研究開発

緊急地震速報と現地地震計測の活用

緊急地震速報と建物地震応答シミュレーションのイメージ公開:2023年1月10日
※HAKUSAN LABO(公開:2012年)の内容をリライトしています。

地震応答シミュレーション

防災科学技術研究所が設置している基盤強震ネットワーク(Kik-Net)のデータ を用い、地下から地上に伝わる地震加速度の増幅を可視化しました。可視化にあたって使用した観測データは、2007年4月に三重県で発生したほぼ直下型の地震記録です。映像化により、地下200mから地上に横揺れが到達するまで約0.25秒ほど経過している様子が良く判ります。また、地表に20階建てで1次固有周期2.0秒のオフィスビルが存在しているものとして、同じデータを用いてビルの揺れを含めて可視化してみました。地表部分の加速度は900galに達する大きさですが、ごく短い周期のパルス的な地震記録なので、ビルの応答も高次モードが伝わるだけで、20階での変位も僅かに4cm弱となりました。地震波の測定のみならず、地盤、建物の応答を可視化することで実際に被害をもたらす地震なのかどうかがよくわかります。

  • シミュレーション1
  • シミュレーション2(オフィスビルあり)

直下型地震と建物の応答

大地震の時、あなたの家はどう揺れるのでしょうか?地震に弱いところはないのでしょうか?それを知るには、日常的に観測することが重要です。白山工業では安価な高精度地震計「有線LAN地震計」を開発、販売しています。 この有線LAN地震計をある一戸建て(木造3階建て)に設置して実際の地震の観測を日々しています。設置箇所は、建物の各階の四隅と中心の15台です。設置した有線LAN地震計で2009年1月30日の4時29分に実際に発生した地震を観測しました。

  • 発生日時:2009年1月30日04時29分
  • 震源:東京都多摩東部 深さ:約30km M3.8
  • 観測地:多摩東部 震央距離:約5km

有線LAN地震計によるデータを可視化することで設置した建物の各部の動きがよくわかります。また、右のグラフでは、建物の南北方向(NS)と東西(EW)の力(縦軸)と変形(横軸)の関係を時系列に表示しています。これを見ることで、建物の被害の程度がわかります。

設置場所震度階計測震度
1階 北西震度11.1
南西震度11.1
南東震度11.2
北東震度11.1
2階 北西震度21.6
南西震度21.6
南東震度21.7
北東震度21.6
中央震度21.6
3階 北西震度21.9
南西震度22.0
南東震度22.0
北東震度22.0
中央震度22.0

3階建て木造家屋の直下型地震と建物の応答

今回、2009年1月30日の東京都多摩東部で発生した地震を有線LAN地震計によりデータを可視化しましたが、その他にも以下のような地震を観測しています。

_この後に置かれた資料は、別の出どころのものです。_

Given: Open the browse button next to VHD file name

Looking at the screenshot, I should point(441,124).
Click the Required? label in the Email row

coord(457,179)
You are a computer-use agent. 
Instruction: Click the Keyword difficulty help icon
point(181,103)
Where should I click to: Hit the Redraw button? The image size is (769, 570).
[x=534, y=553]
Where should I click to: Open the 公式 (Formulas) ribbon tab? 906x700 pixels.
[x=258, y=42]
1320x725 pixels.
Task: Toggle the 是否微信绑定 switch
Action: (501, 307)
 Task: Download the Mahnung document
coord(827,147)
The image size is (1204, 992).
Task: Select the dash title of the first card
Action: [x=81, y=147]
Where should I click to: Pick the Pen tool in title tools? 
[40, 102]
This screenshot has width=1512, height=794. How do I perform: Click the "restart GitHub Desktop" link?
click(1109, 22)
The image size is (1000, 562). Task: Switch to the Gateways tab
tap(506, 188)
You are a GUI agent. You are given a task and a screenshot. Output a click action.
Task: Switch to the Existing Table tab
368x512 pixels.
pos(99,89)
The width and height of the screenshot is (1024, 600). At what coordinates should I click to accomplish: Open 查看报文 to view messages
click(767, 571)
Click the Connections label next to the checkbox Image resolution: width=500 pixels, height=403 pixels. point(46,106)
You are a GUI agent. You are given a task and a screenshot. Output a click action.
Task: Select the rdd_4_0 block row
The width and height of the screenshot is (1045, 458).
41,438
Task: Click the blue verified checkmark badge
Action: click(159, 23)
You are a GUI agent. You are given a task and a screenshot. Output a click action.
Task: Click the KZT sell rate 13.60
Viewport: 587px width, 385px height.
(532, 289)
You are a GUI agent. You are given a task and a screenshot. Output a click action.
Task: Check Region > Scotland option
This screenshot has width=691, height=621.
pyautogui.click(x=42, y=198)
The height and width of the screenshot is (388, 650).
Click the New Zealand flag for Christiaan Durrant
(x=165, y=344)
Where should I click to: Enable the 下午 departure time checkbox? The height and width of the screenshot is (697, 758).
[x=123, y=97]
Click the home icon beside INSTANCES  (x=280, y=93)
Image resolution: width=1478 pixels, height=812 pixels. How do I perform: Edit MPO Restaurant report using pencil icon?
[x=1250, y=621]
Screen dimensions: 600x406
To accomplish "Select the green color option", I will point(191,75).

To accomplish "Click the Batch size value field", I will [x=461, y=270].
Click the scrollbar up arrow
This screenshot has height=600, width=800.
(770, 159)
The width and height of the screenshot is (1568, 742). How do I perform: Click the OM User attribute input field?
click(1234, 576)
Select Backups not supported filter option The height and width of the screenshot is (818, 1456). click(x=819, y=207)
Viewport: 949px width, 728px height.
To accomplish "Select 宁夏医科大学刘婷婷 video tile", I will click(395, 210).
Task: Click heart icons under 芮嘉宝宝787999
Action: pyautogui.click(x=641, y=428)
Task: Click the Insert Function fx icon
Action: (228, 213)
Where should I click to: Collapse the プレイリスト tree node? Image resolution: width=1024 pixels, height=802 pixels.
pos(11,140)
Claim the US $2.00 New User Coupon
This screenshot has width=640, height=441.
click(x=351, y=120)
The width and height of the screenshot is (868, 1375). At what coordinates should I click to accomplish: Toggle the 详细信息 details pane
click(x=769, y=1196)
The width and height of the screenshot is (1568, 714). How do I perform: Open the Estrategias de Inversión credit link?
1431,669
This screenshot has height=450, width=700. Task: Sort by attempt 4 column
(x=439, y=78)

  • 2009/01/22 21:21 震源 三宅島近海 深さ 約144km M5.1
  • 2009/01/26 17:55 震源 栃木県南部 深さ 約140km M4.7
  • 2009/01/30 05:05 震源 東京都多摩東部 深さ 約30km M3.8
  • 2009/02/01 06:51 震源 茨城県沖 深さ 約10Km M5.8
  • 2009/02/01 14:44 震源 千葉県北西部 深さ 約60km M3.6
  • 2009/02/17 04:54 震源 千葉県北西部 深さ 約30km M4.9
  • 2009/02/20 18:17 震源 茨城県南部 深さ 約70km M4.6
  • 2009/03/13 21:22 震源 千葉県南部 深さ 約80km M3.7

このような観測を続けることにより、次のようなことが判ってきます。

  • ■設計の検証
    設計時に想定した動きと合っているか?
    局所的に揺れが大きいところはないか?
  • ■大地震時の揺れの予測
    大地震時には建物の一部が壊れ、揺れ方が変わってきますが、中小地震時の揺れ方を観測しておけば、ある程度の予測ができます。
  • ■耐震診断への活用
    中小地震時の揺れ方を検証することにより、耐震補強が必要な部位を決めることができます。

小中学校の新地震防災対策

緊急地震速報と現地地震計測の活用

地震被害が発生したときに、重要な防災対策拠点となるのが、各地域の公立小・中学校です。しかし、震災時の防災拠点とされる施設でありながら耐震上問題がある小・中学校が全国で半分以上、約7万校もあると言われています。そのため気象庁の「緊急地震速報」を活用して災害時に生徒や児童を助けようとの動きが始まりつつあります。「緊急地震速報」は地震の際に警報を発して人的被害を最小限に抑えるための有効な安全管理システムですが、校舎の耐震性については別の課題として取り組む必要があります。しかし、全ての学校に充分な耐震対策を行うには多額の費用が必要で、自治体財政では難しいのが現状です。そこで、「緊急地震速報」に加え、校舎へ地震計を設置することで、耐震補強計画や被害を抑えるためのより具体的な対策を検討することが可能になります。耐震補強には多大なコストと時間を必要としますが、安価で信頼性の高い地震計を設置することで実際の地震データに基づいた耐震補強が可能になり、コストを大きく削減できます。

鉄筋3階建て校舎に地震計を設置した場合の建物の応答
  • ■校舎の揺れを見ることができ、各所の揺れの大きさを比較できます
  • ■同心円で示した図は層間変形角を表し、内側の円から小破→大破となる段階を示します
  • ■右上の図は建物への入力波形の応答スペクトル(黄)と設計用のスペクトル(赤)の比較です

以上のデータを総合し、この建物の耐震性の検討、被災程度の概略評価を行います。

「緊急地震速報」に加え「校舎に地震計」を設置するメリット
  • ・中小地震時に、実際の揺れを計測し、建物の弱点を把握
  • ・大地震時に向けて耐震補強の必要性評価
  • ・予算にあわせた段階的な補強計画
  • ・地震後の住民避難場所としての適用性の判断材料
  • ・ 耐震性評価に基づいた安全な児童、教員の避難経路、避難場所の特定

高精度で安価な地震計およびネットワークシステムが可能となったことにより、耐震診断や被災予測だけではなく、実測に基づく判断材料を提供することが可能になっています。
「緊急地震速報」に加えた「地震計」の設置は、安価に始められるだけでなく、今すぐに多拠点で始めることのできる地震災害対策です。